*** Opening EXERCISE INPUT ***

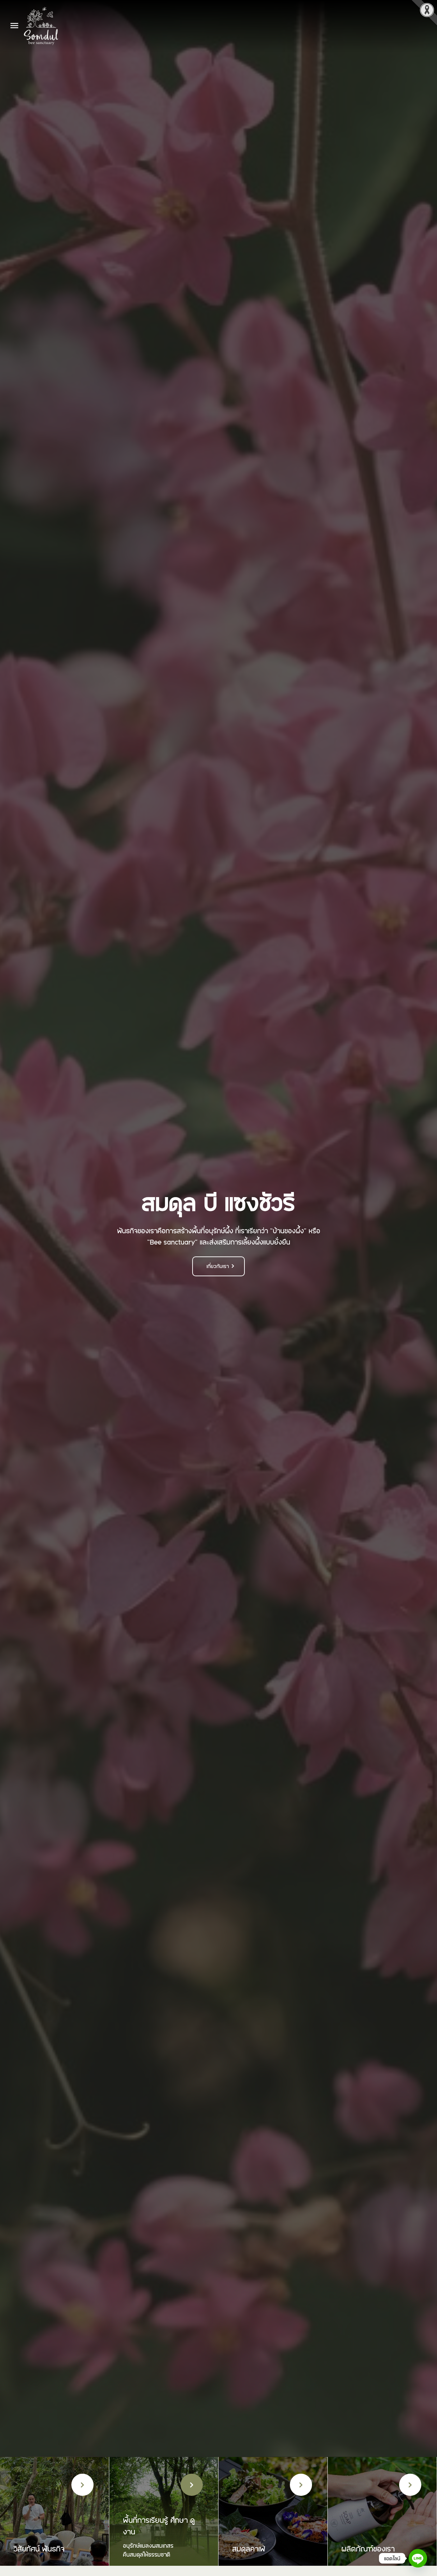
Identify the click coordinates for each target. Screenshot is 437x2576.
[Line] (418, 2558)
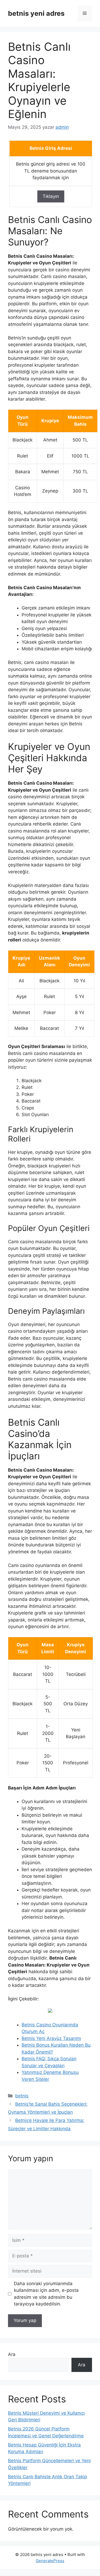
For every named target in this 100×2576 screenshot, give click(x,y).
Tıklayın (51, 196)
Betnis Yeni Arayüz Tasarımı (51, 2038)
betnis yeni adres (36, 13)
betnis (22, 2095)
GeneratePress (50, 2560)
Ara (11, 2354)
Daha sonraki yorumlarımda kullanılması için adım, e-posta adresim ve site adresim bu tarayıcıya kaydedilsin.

*** Closing EXERCISE INPUT ***

* EXERCISE
All of the entries above should be duplicated exactly, except for the pictures.

* WRITTEN RESPONSE
Identify the click coordinates for each target. Screenshot is 437x2576.
[Line] (418, 2558)
For every named target in this 100×2576 screenshot, give click(x,y).
Tıklayın (51, 196)
Betnis Yeni Arayüz Tasarımı (51, 2038)
betnis yeni adres (36, 13)
betnis (22, 2095)
GeneratePress (50, 2560)
Ara (11, 2354)
Daha sonraki yorumlarımda kullanılması için adım, e-posta adresim ve site adresim bu tarayıcıya kaydedilsin.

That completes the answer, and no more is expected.